* [INSTRUCTIONS TO FOLLOW]:
Among the entries that follow, count the lines with the word "computer" and report the number by itself.

+ + + + + + +

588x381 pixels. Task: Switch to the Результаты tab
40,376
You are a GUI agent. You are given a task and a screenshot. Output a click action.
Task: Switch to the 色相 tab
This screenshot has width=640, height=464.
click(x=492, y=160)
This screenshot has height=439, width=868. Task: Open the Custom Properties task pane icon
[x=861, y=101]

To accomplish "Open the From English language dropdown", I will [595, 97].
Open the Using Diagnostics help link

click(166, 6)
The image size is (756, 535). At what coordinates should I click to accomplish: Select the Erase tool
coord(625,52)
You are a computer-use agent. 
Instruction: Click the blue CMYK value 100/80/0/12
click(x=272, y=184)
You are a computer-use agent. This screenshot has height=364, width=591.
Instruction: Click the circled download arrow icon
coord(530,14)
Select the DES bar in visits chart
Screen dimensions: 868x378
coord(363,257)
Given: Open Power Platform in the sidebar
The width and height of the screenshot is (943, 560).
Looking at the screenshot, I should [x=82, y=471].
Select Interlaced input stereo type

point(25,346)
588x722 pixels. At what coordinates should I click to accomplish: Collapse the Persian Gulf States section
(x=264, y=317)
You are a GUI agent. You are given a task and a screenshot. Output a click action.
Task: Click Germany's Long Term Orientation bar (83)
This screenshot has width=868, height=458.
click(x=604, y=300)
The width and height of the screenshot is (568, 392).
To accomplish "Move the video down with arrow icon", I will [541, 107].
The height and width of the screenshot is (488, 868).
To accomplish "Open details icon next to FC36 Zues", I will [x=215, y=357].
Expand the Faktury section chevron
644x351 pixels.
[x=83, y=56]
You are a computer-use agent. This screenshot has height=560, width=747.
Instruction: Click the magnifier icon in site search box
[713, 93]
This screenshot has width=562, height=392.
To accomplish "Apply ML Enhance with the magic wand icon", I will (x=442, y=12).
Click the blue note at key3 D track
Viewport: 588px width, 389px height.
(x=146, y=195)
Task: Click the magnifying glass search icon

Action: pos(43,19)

+ + + + + + +

* [TASK OUTPUT]:
3